Doug Henwood dhenwood at panix.com
Mon Sep 10 18:05:36 PDT 2007


On Sep 10, 2007, at 6:14 PM, Wojtek Sokolowski wrote:


> So if you believe that there are no jobs available, how do you explain
> the undocumented immigration to the US in search of jobs? It
> stands to
> reason that there must be jobs available, if people abroad are taking
> considerable risk and cost to come here to work, no? So it follows
> that
> these jobs are also available to the domestic population, which
> demonstrates
> that structural joblessness is an unlikely culprit of high
> incarceration
> rate of the US population.

Employers much prefer to hire Latino immigrants rather than black Americans. There's a fairly large literature on this.
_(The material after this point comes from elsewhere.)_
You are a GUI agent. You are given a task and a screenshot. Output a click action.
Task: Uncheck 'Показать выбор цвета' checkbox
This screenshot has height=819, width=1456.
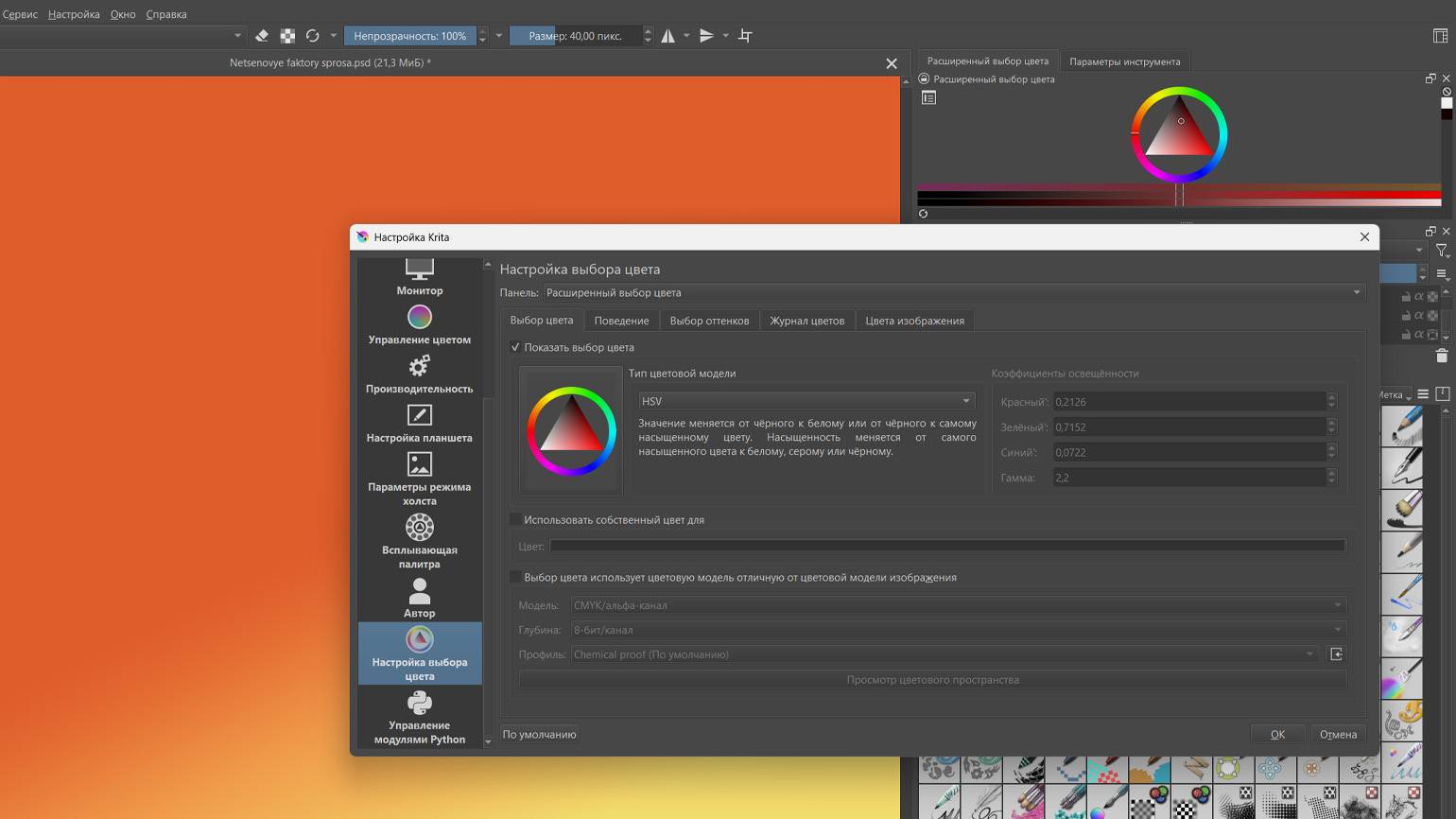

Check out Devah Pager's 2003 experiment [quoting from a later paper <http:// www.econ.brown.edu/econ/events/pager&western1.pdf>]: "Fielding teams of black and teams of white job applicants, she found that blacks without criminal records has roughly equal outcomes to whites with felony convictions. That the magnitude of the effect of being black is roughly equivalent to that of being a convicted felon underscores the significance of race in the eyes of Milwaukee employers." The later Pager paper, done with Bruce Western, fielded teams of white, Latino, and black job applicants with identical resumes. Results: "[C] lear evidence for a racial hierarchy in which white and Latino job applicants are significantly preferred by New York employers relative to equally qualified blacks." This is as pure a test of discrimination as you can find, since the employers were judging people with identical qualifications.